We’ve followed along with Steph Rhodes-Bosch’s diligent effort to bring her upper-level partner Port Authority back to competing at the highest levels of the sport after he sustained an injury in the fall of 2011. She announced via her blog this week that while he successfully returned to competing this summer, his suspensory just isn’t going to be able to handle the stress of the upper levels, and she’s decided to retire him.
Steph and Ollie are well known here on EN for their incredible 2010 season, during which they helped Canada win a team silver medal at the World Equestrian Games and placed ninth individually, as well as garnered a fifth-place finish at Rolex. We can only imagine what a difficult decision this was for Steph to make, and we’re sending Ollie our best wishes in his retirement.
From Steph’s blog:
My lovely, wonderful superstar Port Authority had such a great time at Surefire and Maryland HT this summer. It is such a treat to be out there on a horse like him.

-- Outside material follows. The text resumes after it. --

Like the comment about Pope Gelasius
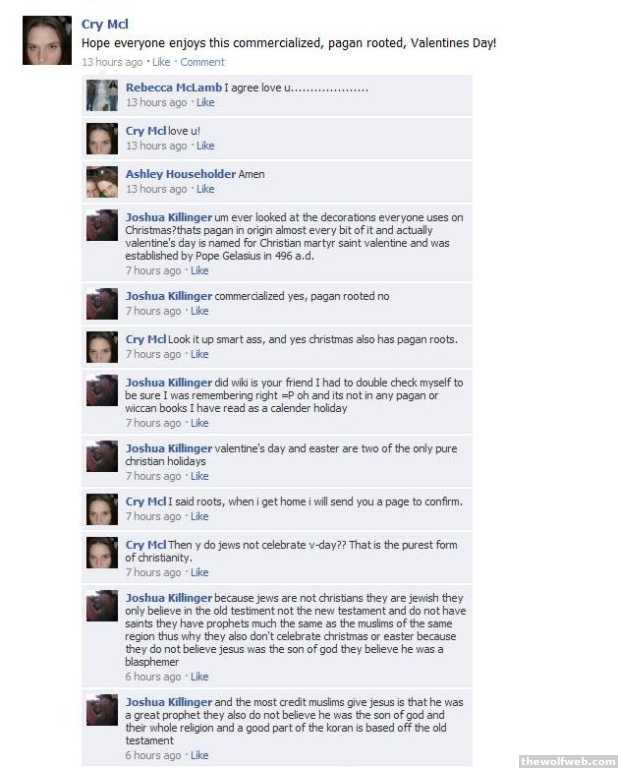This screenshot has width=618, height=768. click(199, 270)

I was absolutely devastated when I broke my foot because I saw our fall season and our plans to qualify for the 2014 WEG disappear into thin air. Turns out though, that “Ollie” may have enjoyed his outings, but despite the fact that he was 100 percent sound after MDHT, his suspensory didn’t enjoy the runs as much as we would have hoped.

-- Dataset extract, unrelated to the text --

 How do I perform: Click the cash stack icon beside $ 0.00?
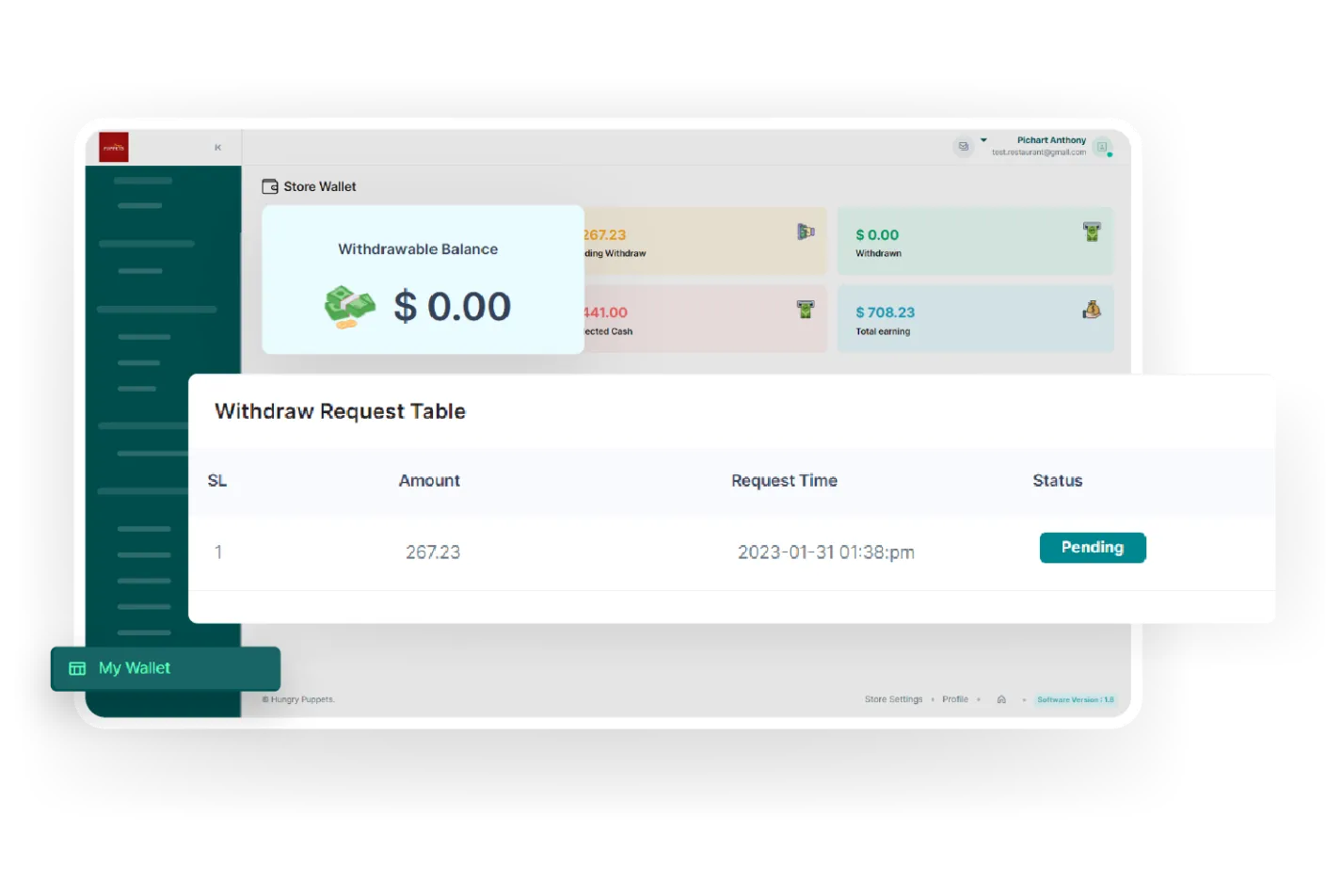[349, 307]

After a long, two-year process of treatments and rehab and very careful management, we have made the decision to retire him from upper-level eventing. Battling with a suspensory injury in an aging equine athlete totally sucks, and in many ways, it is a relief to be done with the attempt to return to the international scene with him. He has proven that he will hold up to a heavy work load in good arena footing, so we will only do what he can handle, and he should have another few years of fun work ahead of him.
I owe this horse so much; he is the reason that I have clients and students and fun young horses to ride, and he is the reason that I moved out east and have built a life that I love. I have had a few months to come to grips with the fact that I have gone cross country for the last time with this phenomenal athlete, and nobody can ever take away any of the experiences he has given me.

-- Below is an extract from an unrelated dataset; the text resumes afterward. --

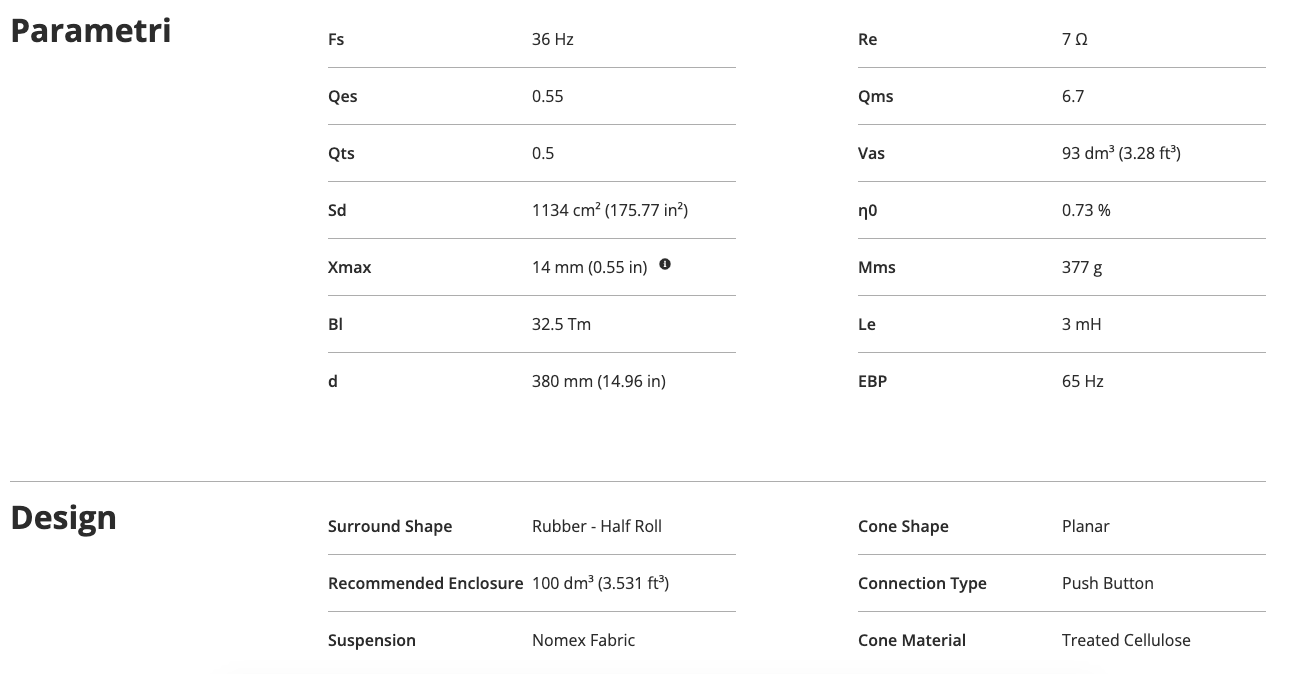This screenshot has height=674, width=1298.
Task: Click the Re value 7 Ω
Action: 1074,40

I am so grateful that he has no idea that he is physically limited; he was not lame, nor was he positive to flexions or palpations on the day of the fateful ultrasound (conveniently, the day after I broke my foot). I am also so thankful that we decided to ultrasound even though he looked so great. A lot to be said for conscientious veterinary care! I owe Dr. Ober a great deal for her management of this horse through his CCI3*s and 4*s , and also through his injury and subsequent rehab.
We as a team are very proud of this horse, and I’m excited to see what the next chapter of his life holds. More info about him will come as we make decisions about his future, but as of today, he is still sound, happy and loving life in some moderate work with a big, old belly.